What is OpenClaw? The Open-Source AI Agent Taking Over 2026

AI chatbots are great at answering questions. But what if you could give an AI a task — like "book me a flight to Berlin next Friday" or "sort through my inbox and reply to anything urgent" — and it would actually go do it? Not just suggest steps, but plan, execute, and report back when it's done?
That's exactly what OpenClaw does. It's the most talked-about open-source project of 2026, with over 100,000 active installations and growing. In this guide, we'll break down what OpenClaw is, how it works under the hood, and what you need to know before using it.
What is OpenClaw?
OpenClaw is a free, open-source autonomous AI agent that runs locally on your computer. Unlike traditional chatbots that just respond to prompts, OpenClaw can plan and execute multi-step tasks on your behalf — managing emails, browsing the web, automating workflows, and more.
You interact with it through messaging apps you already use: WhatsApp, Telegram, Discord, or Signal. You send it a message like you would a human assistant, and it figures out how to get the job done.
OpenClaw connects to external large language models (LLMs) like Claude, GPT-4, or DeepSeek to power its reasoning. The agent itself runs on your machine, keeping your data local while leveraging cloud AI for intelligence.
A Brief History
OpenClaw didn't start with that name. The project was created by Peter Steinberger, an Austrian developer and founder of PSPDFKit, who published it in November 2025 under the name Clawdbot.
In January 2026, Anthropic filed trademark complaints over the name's similarity to "Claude," prompting a rename to Moltbot (keeping with a lobster theme). Three days later, Steinberger renamed it again to OpenClaw — the name that stuck.
The project went viral in late January 2026, partly fueled by Moltbook (a managed hosting platform for OpenClaw agents). By February 2026, OpenClaw had surpassed 100,000 active installations, Moltbook was hosting 2.5 million agents, and enterprise adoption had crossed the 30% mark.
How OpenClaw Works
The Gateway Architecture
At its core, OpenClaw is a single long-lived Node.js process called the Gateway. When you run openclaw gateway, you start a process that handles everything: channel connections, session state, the agent loop, model calls, tool execution, and memory persistence.
Every message flows through a strictly defined pipeline:
- Channel Adapter — Standardizes inputs from different messaging platforms (WhatsApp, Telegram, Discord, etc.) into a common format
- Gateway Server — Acts as the session coordinator, managing state and routing
- Lane Queue — Enforces serial execution by default, ensuring tasks don't conflict
- Agent Runner — Handles model selection and prompt assembly
- Agentic Loop — The core cycle where the AI model proposes a tool call, the system executes it, and the loop continues until the task is resolved
This architecture means OpenClaw isn't just forwarding your messages to an AI and returning the response.
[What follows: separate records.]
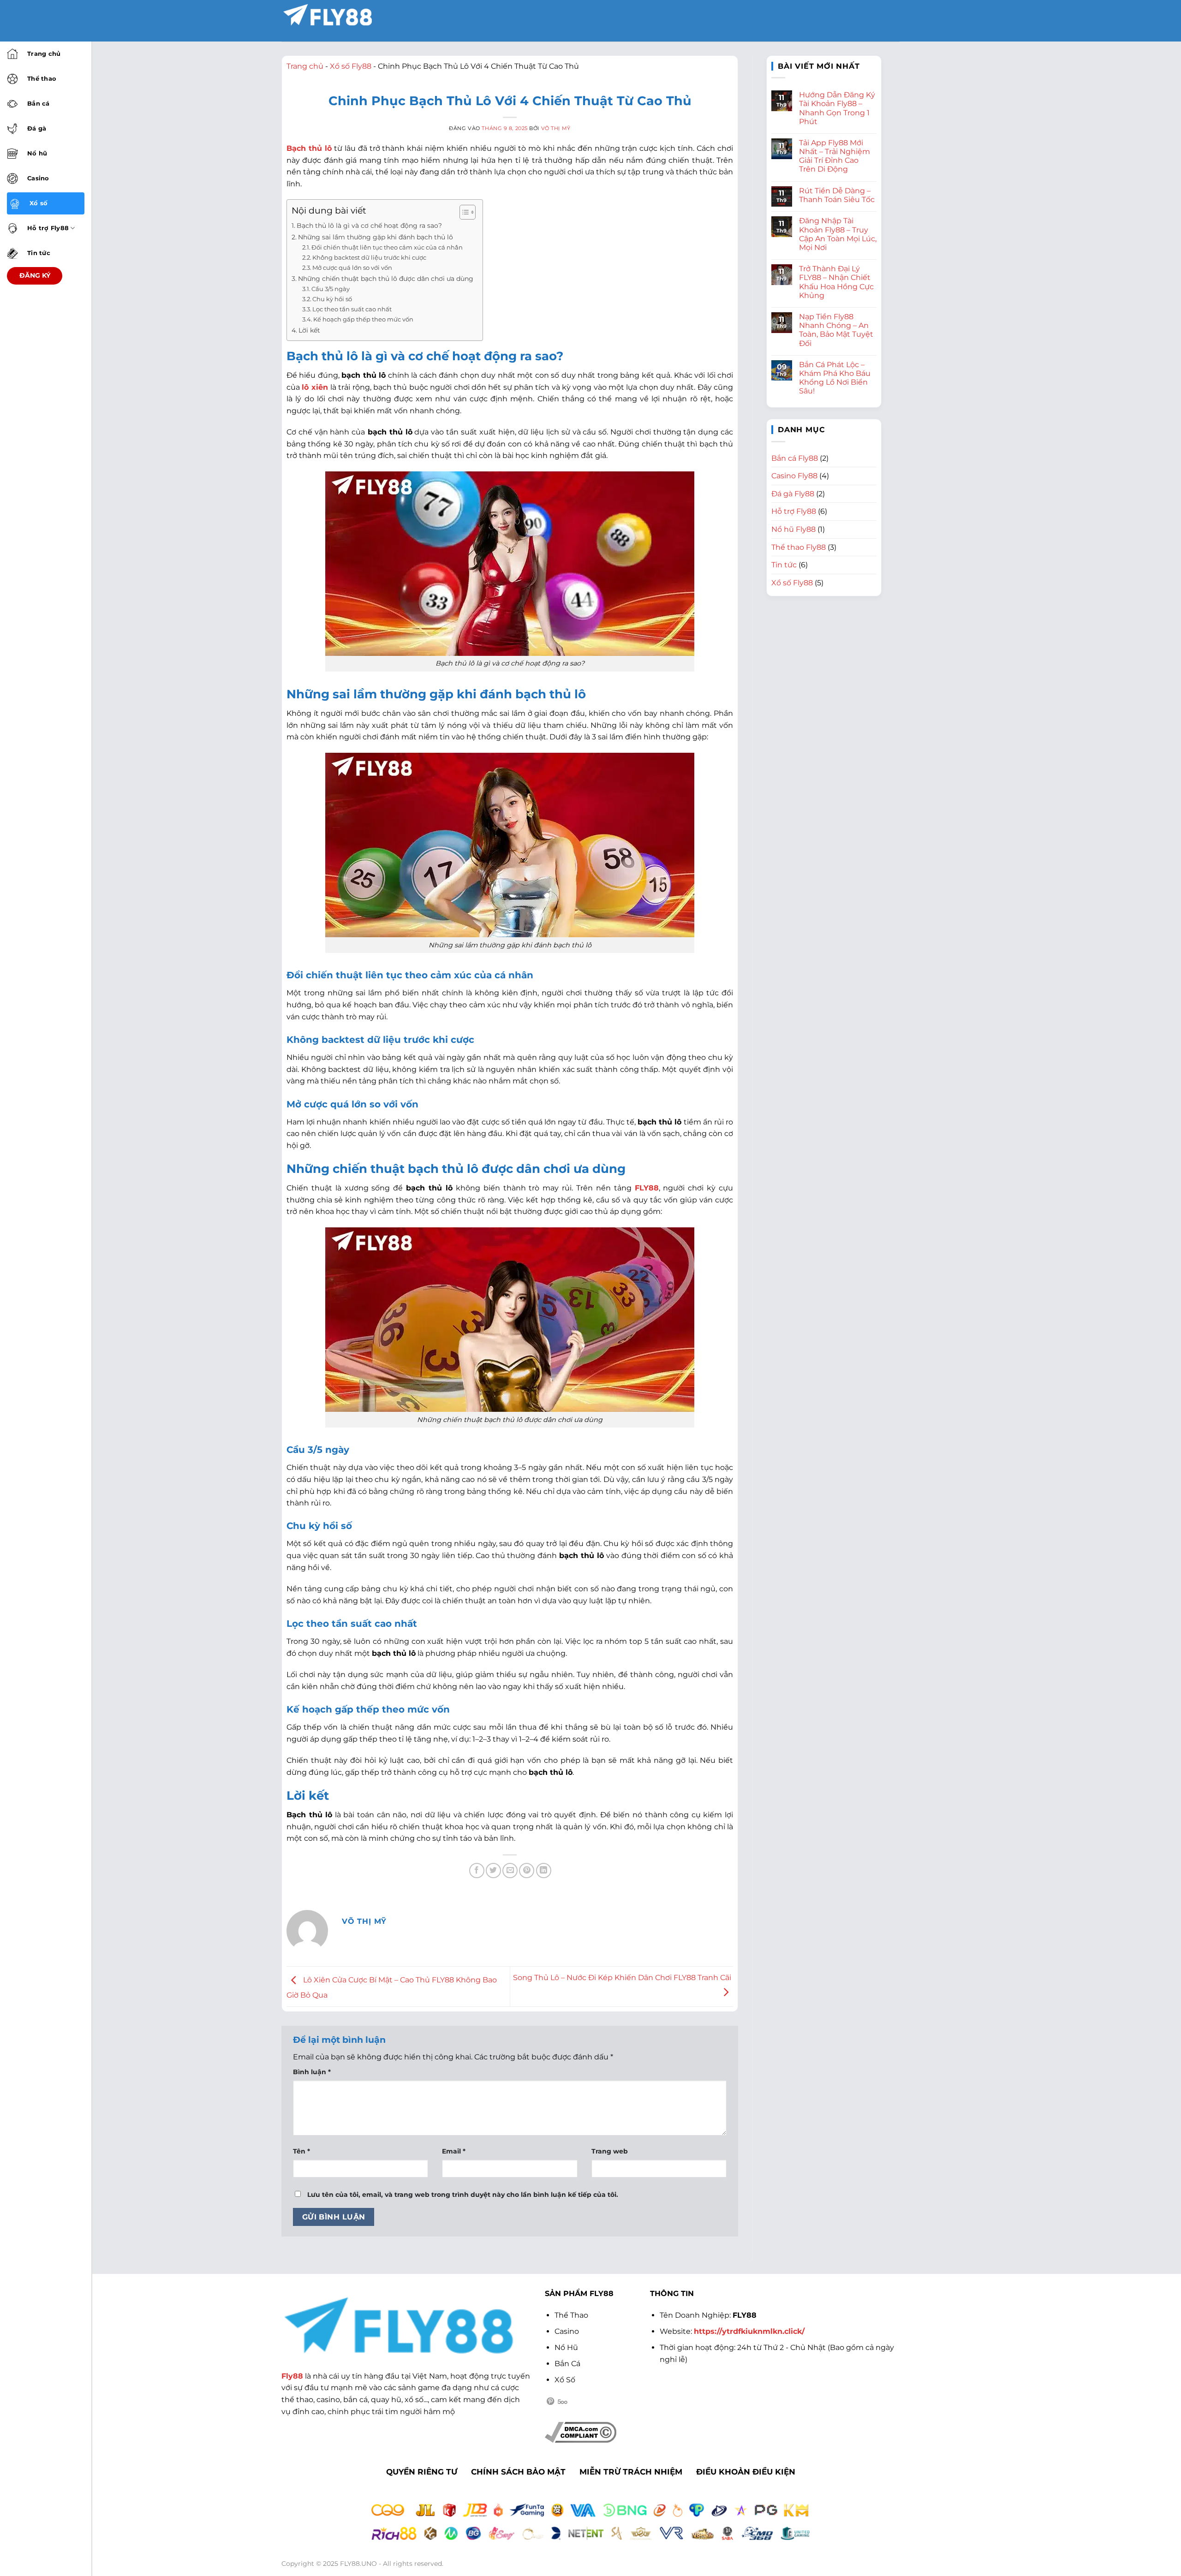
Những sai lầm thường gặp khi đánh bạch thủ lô (375, 237)
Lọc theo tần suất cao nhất (352, 309)
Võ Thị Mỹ (556, 128)
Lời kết (309, 330)
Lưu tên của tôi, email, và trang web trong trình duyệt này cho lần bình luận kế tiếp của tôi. (462, 2194)
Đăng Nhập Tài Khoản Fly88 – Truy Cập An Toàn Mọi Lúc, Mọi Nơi (838, 234)
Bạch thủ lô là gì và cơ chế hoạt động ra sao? (369, 225)
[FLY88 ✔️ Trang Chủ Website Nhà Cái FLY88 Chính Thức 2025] (327, 15)
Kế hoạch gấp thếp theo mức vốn (363, 319)
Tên (301, 2151)
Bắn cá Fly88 (794, 458)
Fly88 (292, 2376)
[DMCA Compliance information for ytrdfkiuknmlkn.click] (580, 2431)
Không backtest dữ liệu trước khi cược (369, 257)
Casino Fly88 (794, 475)
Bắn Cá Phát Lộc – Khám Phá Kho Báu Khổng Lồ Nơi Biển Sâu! (835, 378)
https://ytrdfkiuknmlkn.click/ (749, 2331)
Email (453, 2151)
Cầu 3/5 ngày (330, 288)
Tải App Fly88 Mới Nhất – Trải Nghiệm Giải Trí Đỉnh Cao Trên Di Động (834, 156)
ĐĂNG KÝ (34, 275)
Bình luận (312, 2072)
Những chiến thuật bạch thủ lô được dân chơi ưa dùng (385, 278)
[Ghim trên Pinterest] (526, 1870)
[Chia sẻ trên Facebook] (476, 1870)
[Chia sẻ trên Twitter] (493, 1870)
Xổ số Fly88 (350, 66)
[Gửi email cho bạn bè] (510, 1870)
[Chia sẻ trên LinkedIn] (543, 1870)
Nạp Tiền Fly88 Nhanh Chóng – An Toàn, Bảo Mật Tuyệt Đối (836, 330)
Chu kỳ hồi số (332, 299)
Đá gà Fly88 (792, 493)
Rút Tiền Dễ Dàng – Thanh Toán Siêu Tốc (837, 195)
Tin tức (784, 564)
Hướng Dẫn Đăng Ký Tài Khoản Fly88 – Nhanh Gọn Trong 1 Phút (837, 108)
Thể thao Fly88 (798, 547)
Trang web (609, 2151)
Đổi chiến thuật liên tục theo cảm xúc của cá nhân (387, 247)
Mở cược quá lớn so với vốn (352, 267)
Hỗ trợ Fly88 (793, 511)
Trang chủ (304, 66)
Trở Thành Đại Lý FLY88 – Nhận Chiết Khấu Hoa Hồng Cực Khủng (836, 282)
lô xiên (315, 387)
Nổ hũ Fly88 (793, 529)
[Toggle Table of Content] (463, 212)
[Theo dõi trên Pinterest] (550, 2402)
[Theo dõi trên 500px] (562, 2402)
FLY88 (647, 1188)
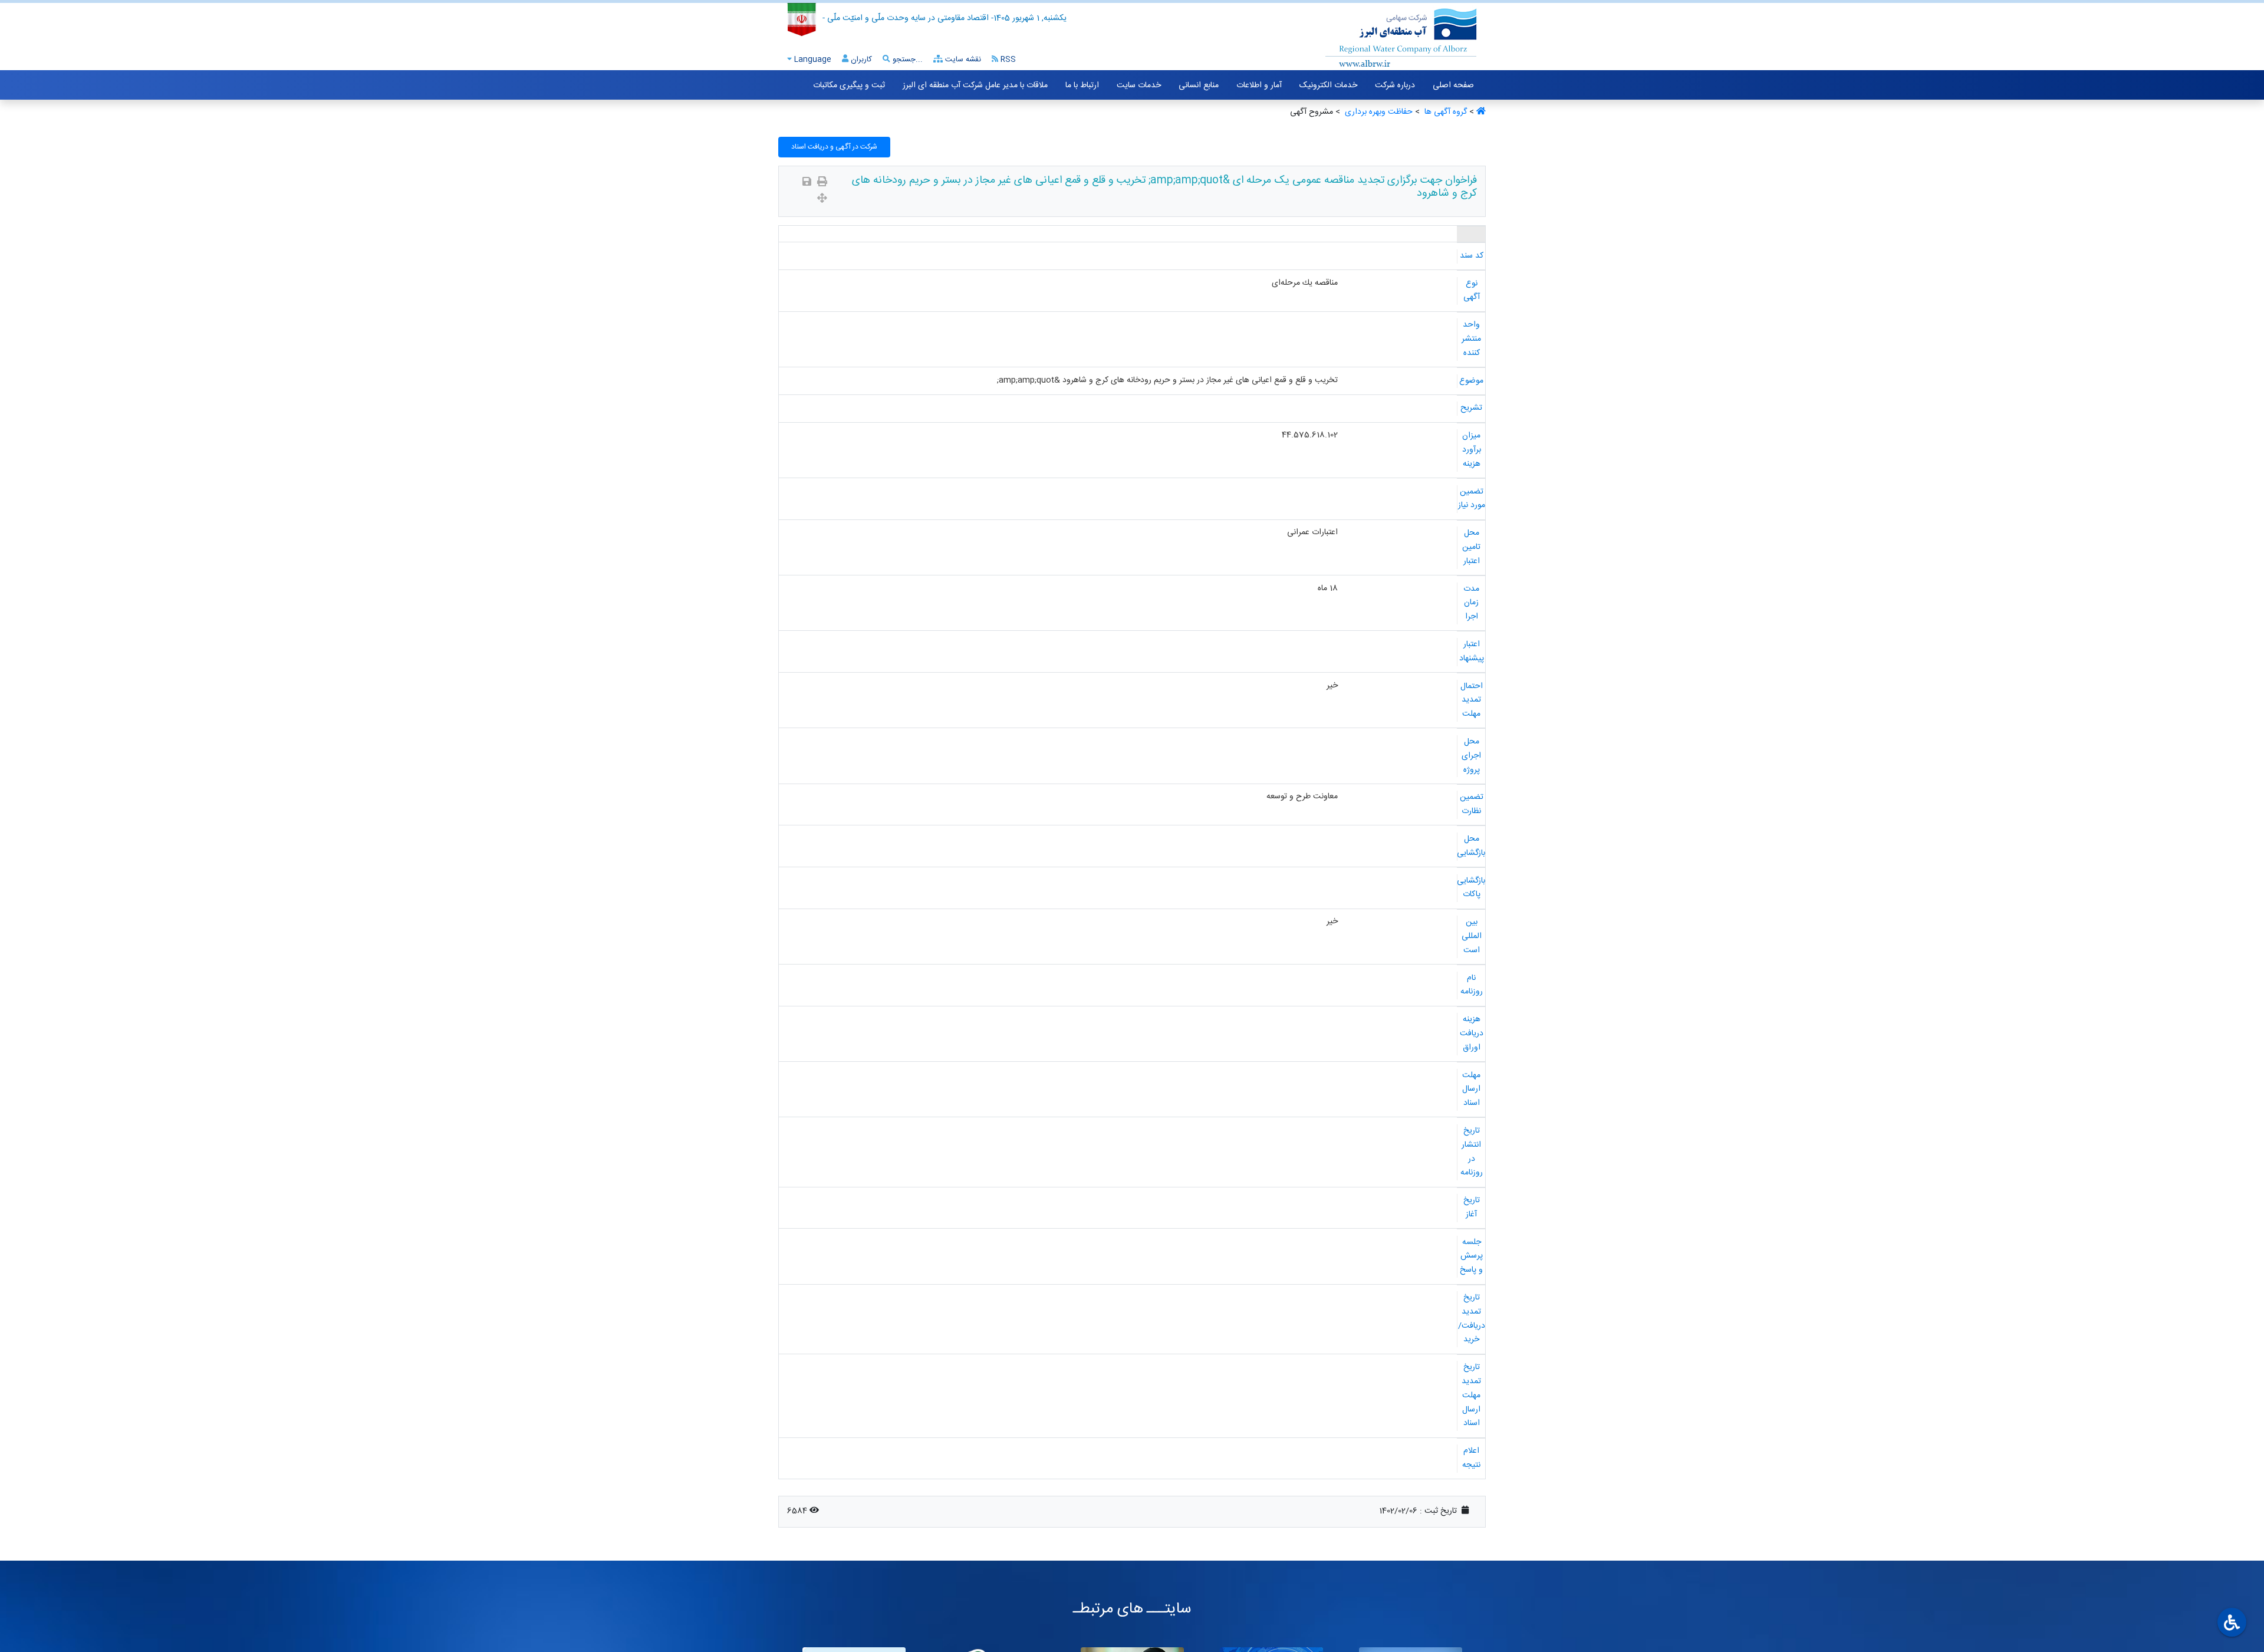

It's running an autonomous loop that can take multiple actions, check results, adjust its approach, and keep going until the job is done.
Skills: The App Store for Your Agent
In OpenClaw, capabilities are organized as skills — modular plugins that tell the agent how to perform specific actions. Skills are defined as SKILL.md files with YAML frontmatter and natural-language instructions.
For example, a "web search" skill tells the agent how to search the internet. An "email" skill teaches it to read, compose, and send emails. A "file manager" skill gives it access to your file system.
Skills can be:
- Built-in — Core capabilities that ship with OpenClaw
- Community-built — Shared through ClawHub, a skill registry the agent can search and install automatically
- Custom — Skills you write yourself for your specific workflows
OpenClaw is smart about skill injection. Rather than loading every installed skill into every prompt (which would degrade performance), it selectively injects only the skills relevant to the current task.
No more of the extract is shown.